Jurado's idiom is as worn and familiar as a favored old coffee table.
In a rare moment of piercing clarity on the last New Pornographers album, the eternally disheveled Dan Bejar wailed out "I'm sick of America / and its screaming decay". The image is one of bizarre double-inscription, an internal contradiction that mirrors the myriad oxymorons that underlie contemporary American experience. How can decay scream? How can screams accompany decay? And how useful a reaction to this state is Bejar's disgusted rejection of it? Listening to Caught in the Trees, it becomes apparent that Damien Jurado has worked through the problem and decided that the best response to screaming decay is to craft weary narratives of sad defeat and impart them in darkly inviting tones.
Jurado's idiom is as worn and familiar as a favored old coffee table. Acoustic-indie trappings predominate: guitar picking, strings, brushed drums, wistful harmonizing between Jurado and longtime bandmate Jenna Conrad. The distinctions that make or break any artist in this world have everything to do with either lyrical acumen, vocal skill, or both. Luckily for Jurado, he's a dead ringer at both, a sure hand with expressions of exquisitely direct aching who likewise possesses a breathy timbre in his phrasing that deepens its technical limitations (which are transcended by the potent sustained notes of "Paper Kite").
Iron & Wine is an obvious touchstone, and Springsteen comparisons are common enough, too. Indeed, the latter formed the backbone of my PopMatters colleague Dave Heaton's review of Jurado's 2006 Secretly Canadian release, And Now That I'm in Your Shadow. But Jurado's voice reminds me more of the Hold Steady's Craig Finn (an admitted Springsteen acolyte), albeit without Finn's undeniable edge and lyrical focus on the party community. Jurado gazes more inwardly and finds no constructive summers or massive nights, only caskets, paper kites, and coats of ice.

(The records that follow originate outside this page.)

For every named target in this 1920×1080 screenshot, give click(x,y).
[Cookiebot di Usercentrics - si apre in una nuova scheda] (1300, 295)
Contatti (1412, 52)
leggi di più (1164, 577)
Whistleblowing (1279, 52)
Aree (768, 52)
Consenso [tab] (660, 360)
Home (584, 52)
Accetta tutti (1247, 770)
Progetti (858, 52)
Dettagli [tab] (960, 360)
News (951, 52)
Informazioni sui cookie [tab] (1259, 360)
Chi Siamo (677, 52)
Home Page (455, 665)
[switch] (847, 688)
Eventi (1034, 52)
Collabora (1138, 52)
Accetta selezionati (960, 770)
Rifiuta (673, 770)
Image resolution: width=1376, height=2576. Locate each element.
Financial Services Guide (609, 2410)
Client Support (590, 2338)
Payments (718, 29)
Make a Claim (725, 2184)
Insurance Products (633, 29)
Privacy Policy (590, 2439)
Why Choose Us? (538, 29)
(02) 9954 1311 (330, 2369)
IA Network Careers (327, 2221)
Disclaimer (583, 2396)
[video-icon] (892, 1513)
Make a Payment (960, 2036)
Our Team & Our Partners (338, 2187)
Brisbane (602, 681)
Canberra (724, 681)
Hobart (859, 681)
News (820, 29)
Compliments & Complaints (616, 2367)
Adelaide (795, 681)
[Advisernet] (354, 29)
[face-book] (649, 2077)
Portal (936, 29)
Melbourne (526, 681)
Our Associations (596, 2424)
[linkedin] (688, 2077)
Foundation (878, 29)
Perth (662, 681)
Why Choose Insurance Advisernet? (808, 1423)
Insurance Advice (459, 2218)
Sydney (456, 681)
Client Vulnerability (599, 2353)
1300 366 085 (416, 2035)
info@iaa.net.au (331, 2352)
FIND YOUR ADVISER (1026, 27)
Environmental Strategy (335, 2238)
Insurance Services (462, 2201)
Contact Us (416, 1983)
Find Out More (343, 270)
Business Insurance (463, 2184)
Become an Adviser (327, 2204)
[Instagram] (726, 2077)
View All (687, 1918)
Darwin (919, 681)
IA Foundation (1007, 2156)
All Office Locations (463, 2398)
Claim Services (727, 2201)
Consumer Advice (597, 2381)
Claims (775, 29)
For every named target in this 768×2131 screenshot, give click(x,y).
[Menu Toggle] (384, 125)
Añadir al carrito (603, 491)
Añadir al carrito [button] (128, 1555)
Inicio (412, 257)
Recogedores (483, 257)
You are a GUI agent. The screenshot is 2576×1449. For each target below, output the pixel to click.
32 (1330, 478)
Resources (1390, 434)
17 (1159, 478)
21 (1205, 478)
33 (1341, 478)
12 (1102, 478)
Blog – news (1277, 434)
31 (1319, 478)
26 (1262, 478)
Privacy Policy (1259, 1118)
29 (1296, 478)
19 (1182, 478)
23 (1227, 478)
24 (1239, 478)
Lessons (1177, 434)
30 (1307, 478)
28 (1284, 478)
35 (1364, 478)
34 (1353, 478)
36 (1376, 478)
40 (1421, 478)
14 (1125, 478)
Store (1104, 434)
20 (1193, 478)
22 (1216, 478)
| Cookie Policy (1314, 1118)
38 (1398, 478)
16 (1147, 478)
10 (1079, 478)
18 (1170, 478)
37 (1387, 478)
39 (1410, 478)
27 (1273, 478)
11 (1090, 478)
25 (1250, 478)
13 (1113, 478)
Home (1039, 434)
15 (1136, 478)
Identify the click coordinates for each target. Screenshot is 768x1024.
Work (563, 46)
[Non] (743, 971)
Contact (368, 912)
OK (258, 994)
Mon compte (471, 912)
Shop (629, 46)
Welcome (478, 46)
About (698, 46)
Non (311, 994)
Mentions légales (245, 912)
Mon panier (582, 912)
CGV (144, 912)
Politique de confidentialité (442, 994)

Perhaps the most stunning display of his powers is on the mid-album elegy "Last Rights". Hovering in on Conrad's haunted cello, Jurado coos indelible phrases in a surprising, affecting melody. "I'm not a bird / catch and release" he begins, wending his way to the fatal mini-refrain, "It's easy to land / but harder to fall". He even addresses the essential fallacy of most critical analyses of the sensitively-attuned song narratives of "personal" songwriters: "playing for keeps / the characters are real". After all, one critic's fiction is another artist's painful reality.
This is not to say that Jurado is capable of nothing else beyond downbeat balladry. Lead track and single "Gillian Was a Horse" rides big-chord strumming and reminiscences of high-school dance escorts and kissing booths to a comfortable median between toe-tapper and potboiler, at least until the tragic ending. "Caskets" and "Coats of Ice" crescendo with tension-slicing guitar stabs, and the latter opens sardonically with a darkly comic verse: "You'll be happy to know / the situation is worse / the endless bottles of pills / that never seem to work". "Best Dress" is a lyrical exhortation to dance if not remotely a musical one, but the resonant production and straightforward co-ed blues harmonizing makes for a striking final product, redolent of the best moments of Robert Plant and Alison Krauss' memorable collaboration with T. Bone Burnett last year. The general approach is neither one of obscure experimentation nor rehashed, glad-handing compromise, but lies blissfully in the middle, enfolding indie innovation with recognizable convention.
But how does Seattle's Jurado and his musical emplacement jive with the aforementioned "screaming decay"? Few records coming out of the indie world are less political than Caught in the Trees, but even not being political is a political act, when you parse it. In his retreat to the personal, is Jurado copping out, abandoning social responsibility for introspective longing? Or is his longing not introverted but extroverted, excavating not inside himself but inside of us for elusive nuggets of glinting emotional gold, prospecting for collective redemption? Or maybe he's just writing songs of simple, lovely bereavement, the kind of songs that will always be pregnant with significance to besieged psyches in need of as many green pier-lanterns as possible to survive the long nights of this new century. In the midst of "Dimes", Jurado sings, "somehow my voice / is caught in the trees". Obstructed though it is, it's our voice, too. Not the only one, but one of them. And it speaks about decay in a tone much quieter and truer than a scream.